There was once a priory at Skirbeck, though no trace now remains. In 1220 a hospital dedicated to St Leonard was founded to house 10 poor people, A decade later the Hospital was transferred to the Knights Hospitaller, and they held it throughout the medieval period.

After the Dissolution of the Monasteries, the Hospital passed to the Duke of Suffolk and served as an almshouse. The almshouses stood opposite Hospital Bridge, a site now occupied by bedehouses.

The parish church of St Nicholas stands at some distance from the village, on the bank of the River Witham. It is of Norman origin, with 13th-century work and later Victorian restoration, and boasts an unusual Elizabethan pulpit with carved birds as supports.

Another historic building is Hussey Tower, built by Richard Beynyngton around 1450 as part of a large manor house. Hussey Tower is one of the earliest brick buildings in England, with the building materials made on site from local red clay.

Beynyngton, a wealthy JP and tax collector, was a friend of Ralph, Lord Cromwell, who built Tattershall Castle from brick about the same time. It seems likely that Beynyngton was inspired to emulate the new fashion for brick that Cromwell began, and built his own manor in the same style.

The Tower represents one of the most important surviving medieval tower houses in England. It retains a brick-vaulted ceiling and an octagonal stair turret with a finely crafted handrail of brick. For comparison see a similar staircase in our article on the Moot Hall in Maldon, Essex, and another early brick building, Kirby Muxloe Castle in Leicestershire.

The Tower was later owned by Sir John Hussey. The unfortunate Sir John was executed by Henry VIII in 1545 because he failed to suppress the Lincolnshire Rising, and the tower was sold to the Boston Corporation.

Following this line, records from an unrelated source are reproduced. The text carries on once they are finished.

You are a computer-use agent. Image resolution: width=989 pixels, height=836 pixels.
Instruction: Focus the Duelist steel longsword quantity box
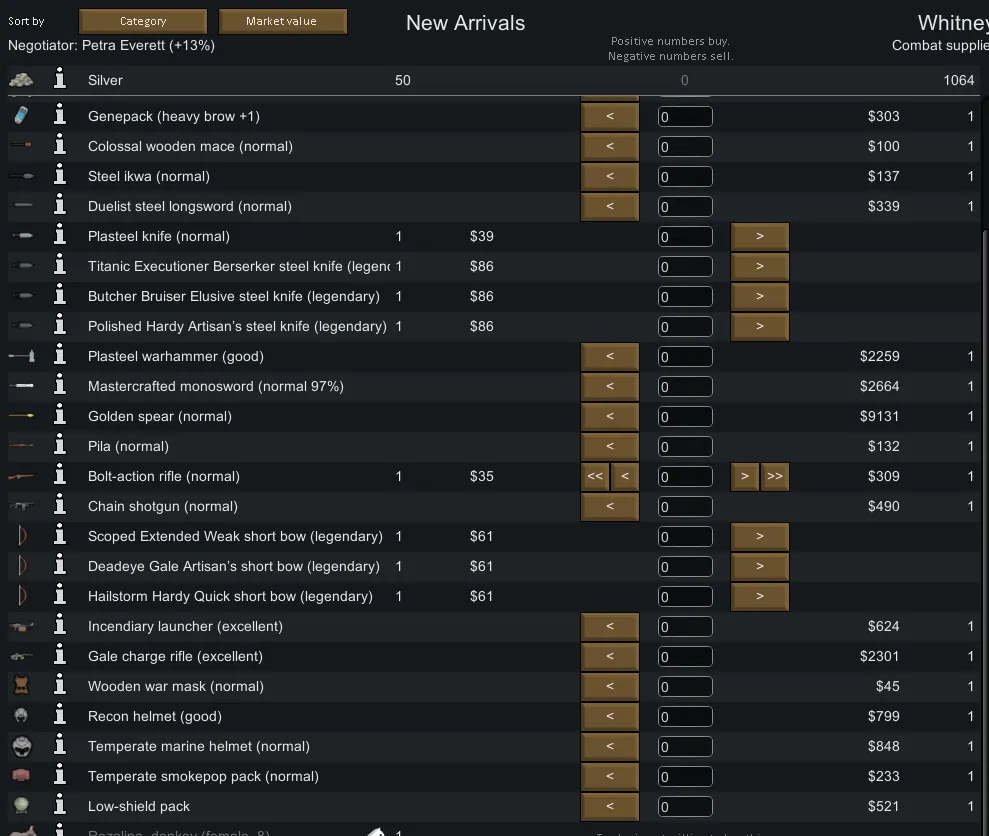[x=685, y=207]
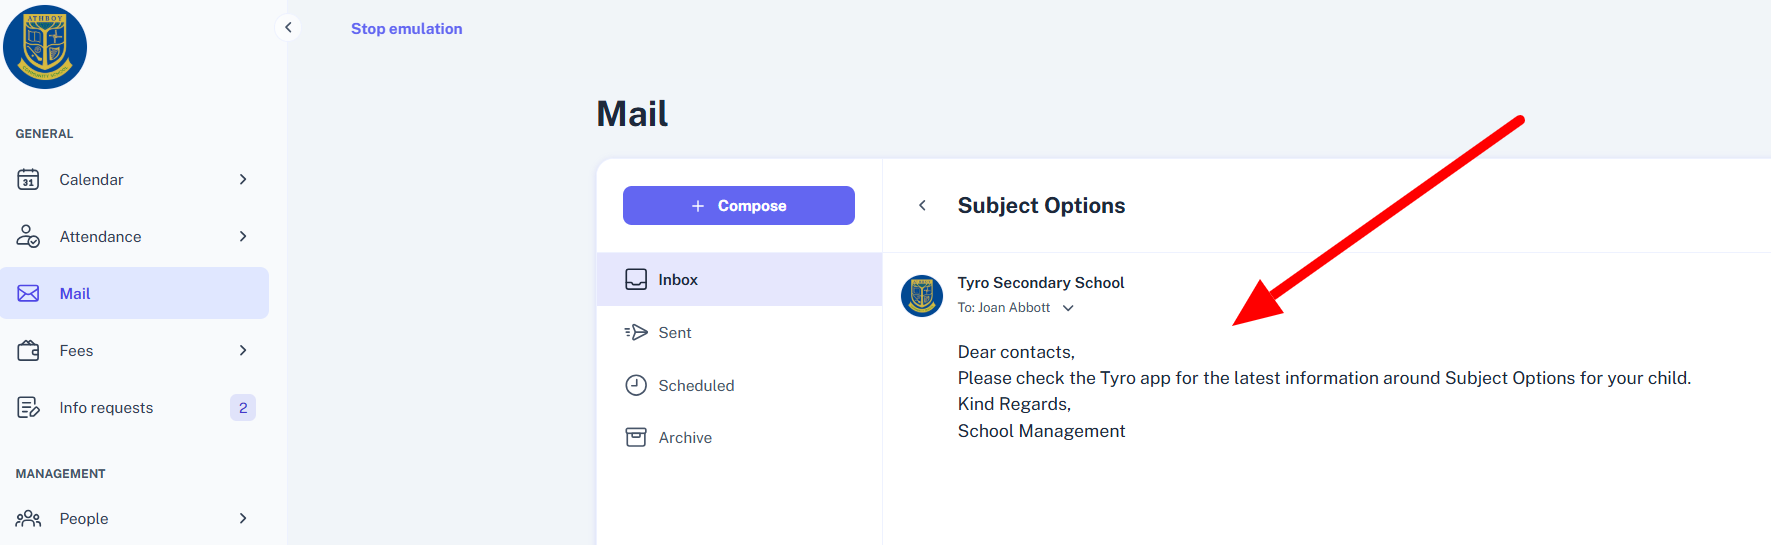Click the Attendance person icon
The width and height of the screenshot is (1771, 545).
tap(28, 236)
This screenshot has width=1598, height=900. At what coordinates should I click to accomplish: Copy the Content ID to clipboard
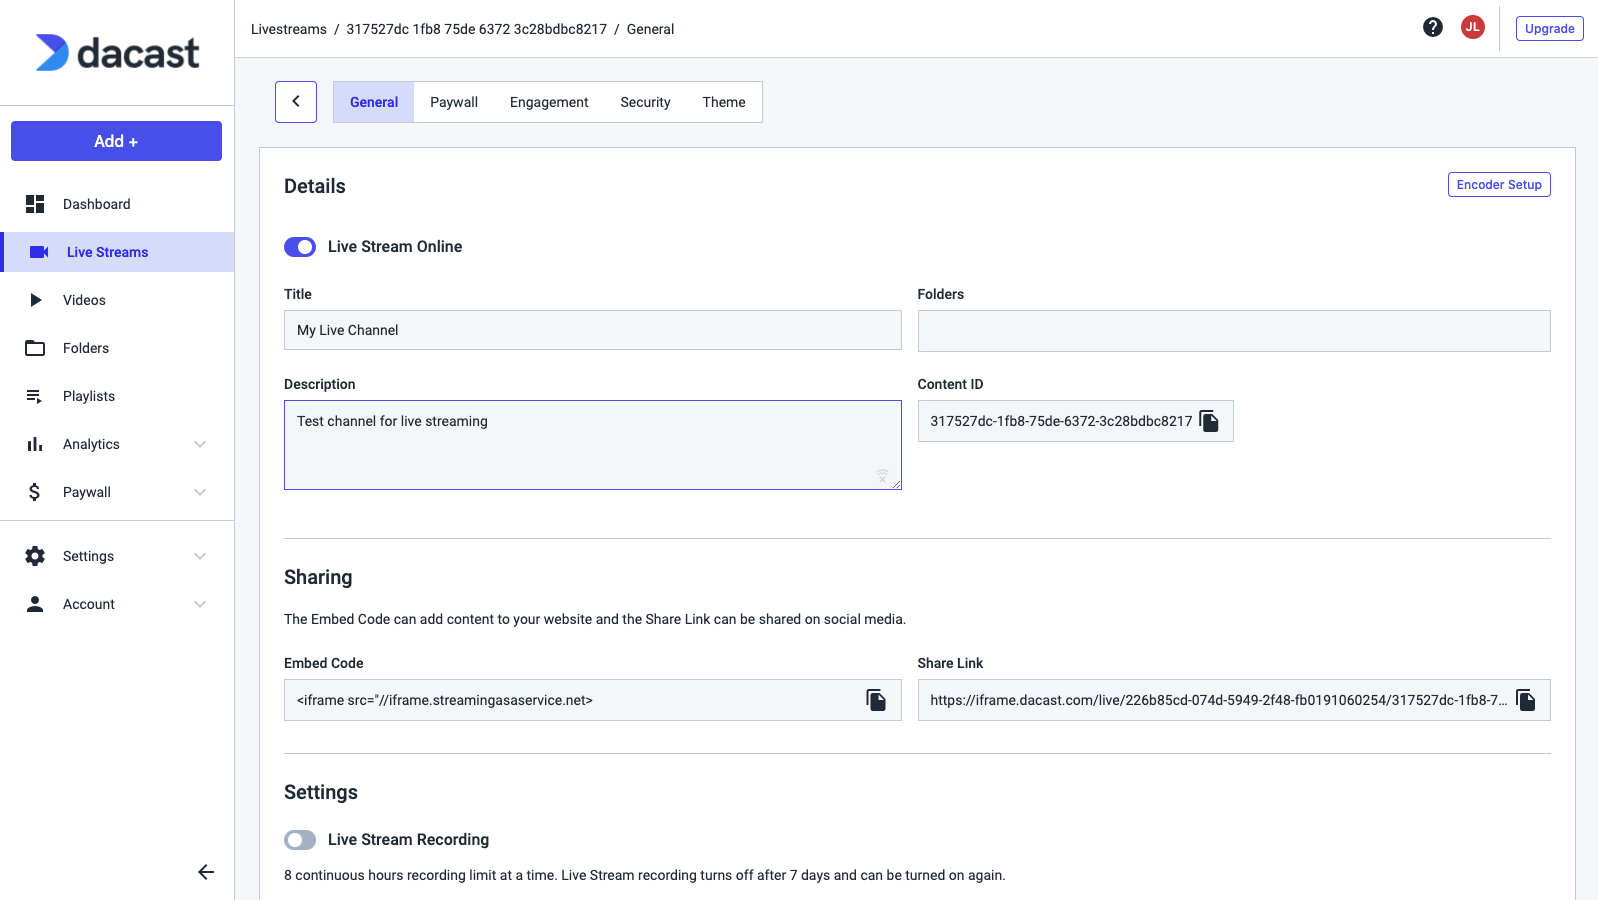pyautogui.click(x=1209, y=421)
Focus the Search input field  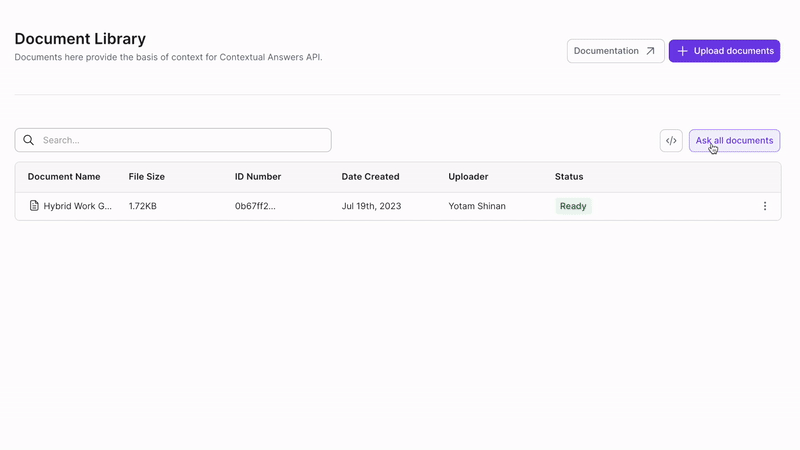(180, 140)
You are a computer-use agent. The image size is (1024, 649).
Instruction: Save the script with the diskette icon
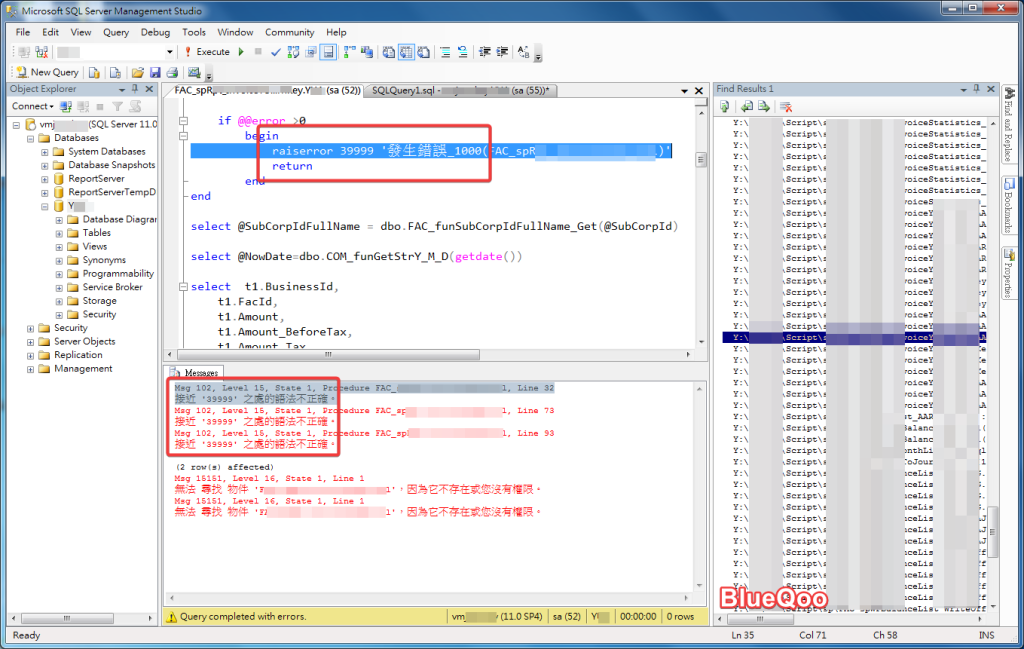tap(155, 72)
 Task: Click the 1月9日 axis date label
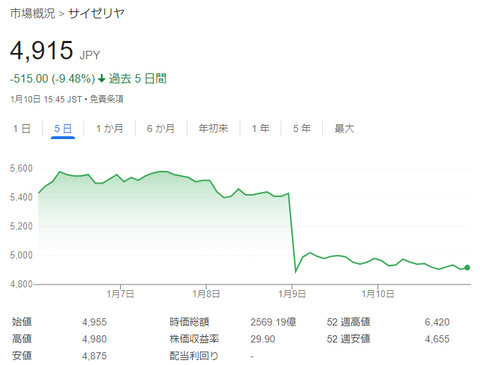point(292,294)
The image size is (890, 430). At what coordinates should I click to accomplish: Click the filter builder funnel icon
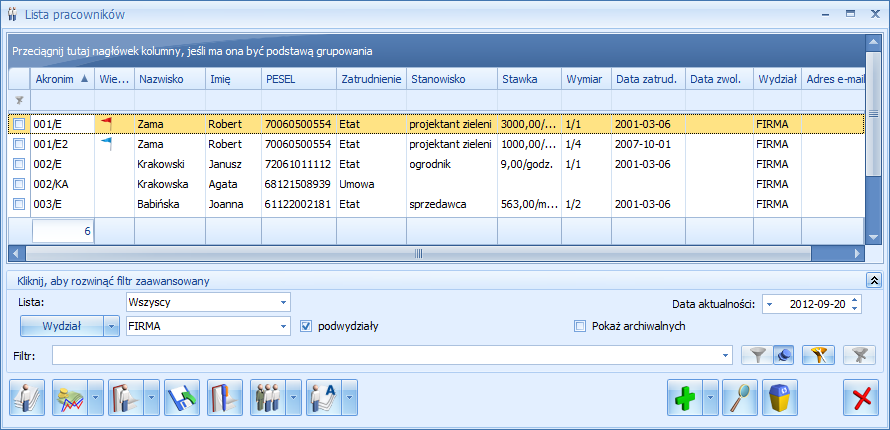(x=818, y=356)
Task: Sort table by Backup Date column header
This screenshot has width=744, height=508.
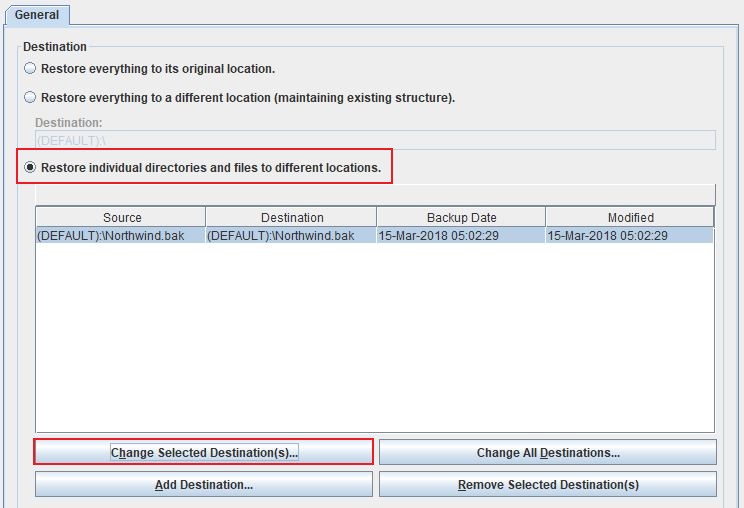Action: 461,217
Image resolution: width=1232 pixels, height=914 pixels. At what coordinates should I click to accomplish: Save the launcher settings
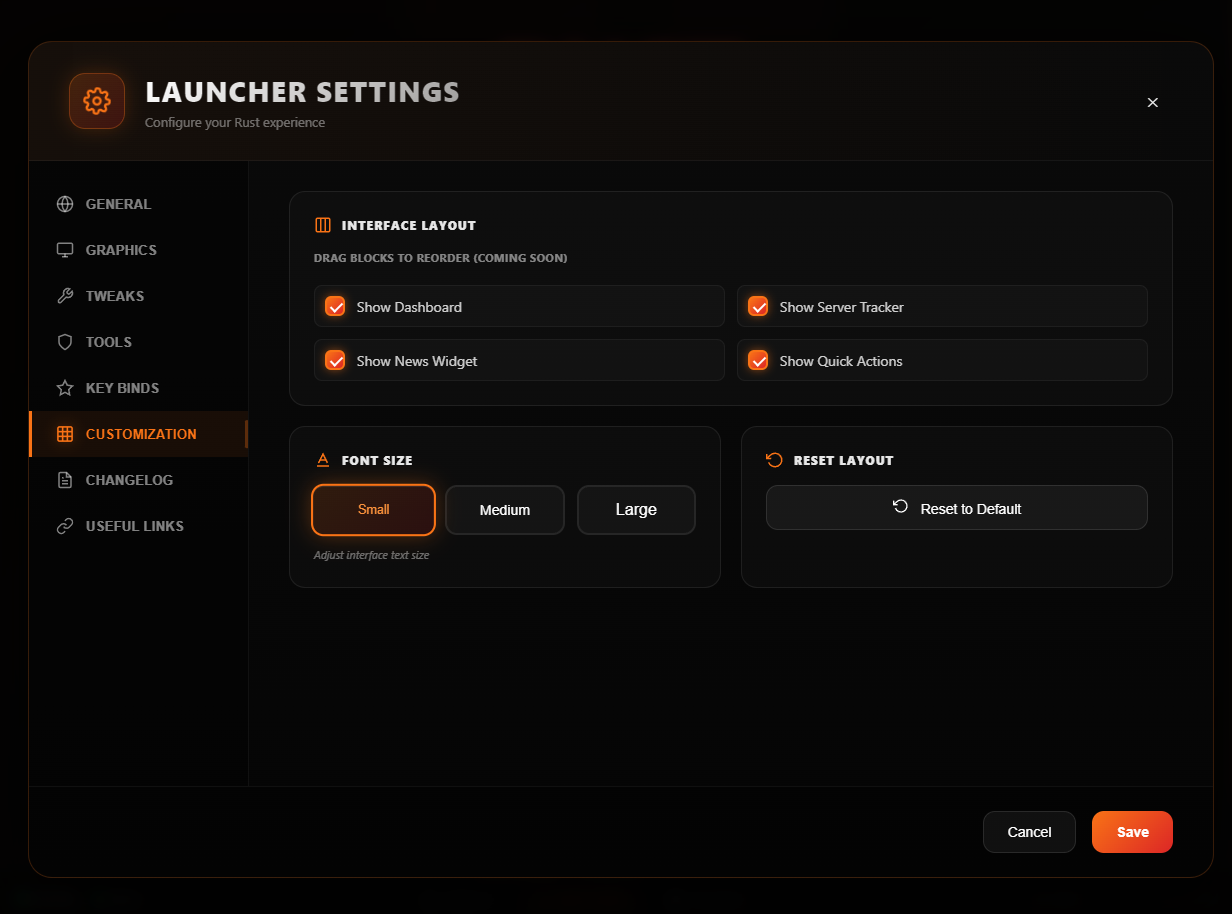tap(1132, 831)
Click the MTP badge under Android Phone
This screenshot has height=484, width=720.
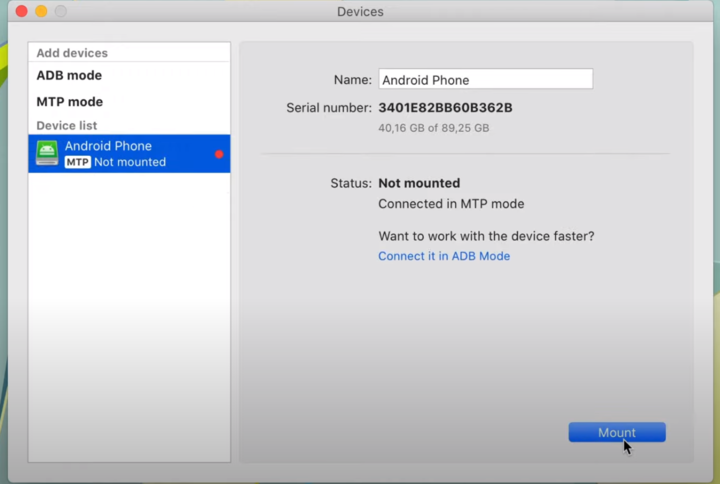77,162
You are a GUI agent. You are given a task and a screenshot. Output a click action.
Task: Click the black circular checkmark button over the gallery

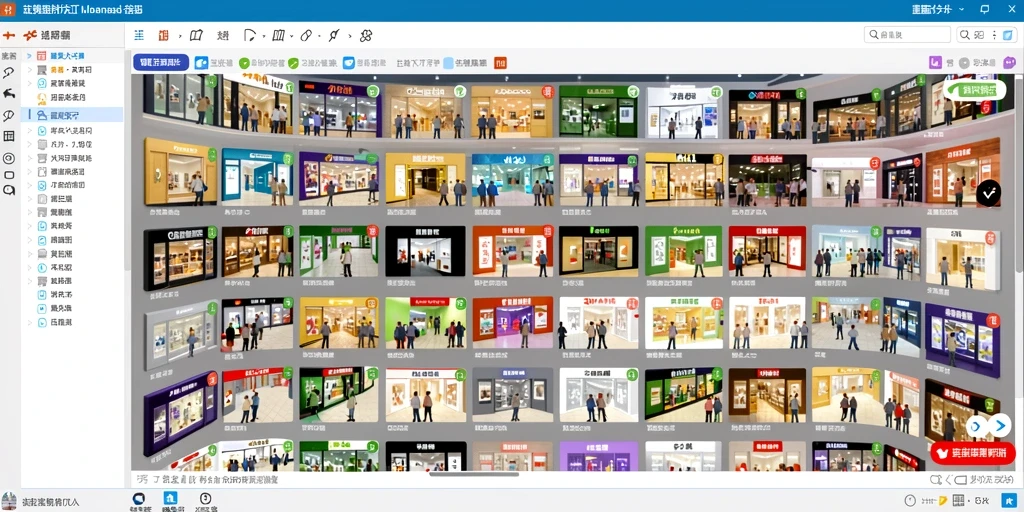pyautogui.click(x=989, y=193)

It is kept locked to minimise vandalism but is regularly open for heritage open days, and as of this writing, efforts are underway to restore the building.

Skirbeck was home to the last working mill in England to grind woad; the mill only ceased working in 1932.

A different sort of Skirbeck heritage is brought to life by the 'Knights of Skirbeck', a medieval re-enactment society who put on exhibitions of medieval battle and domestic life based around the Wars of the Roses time period.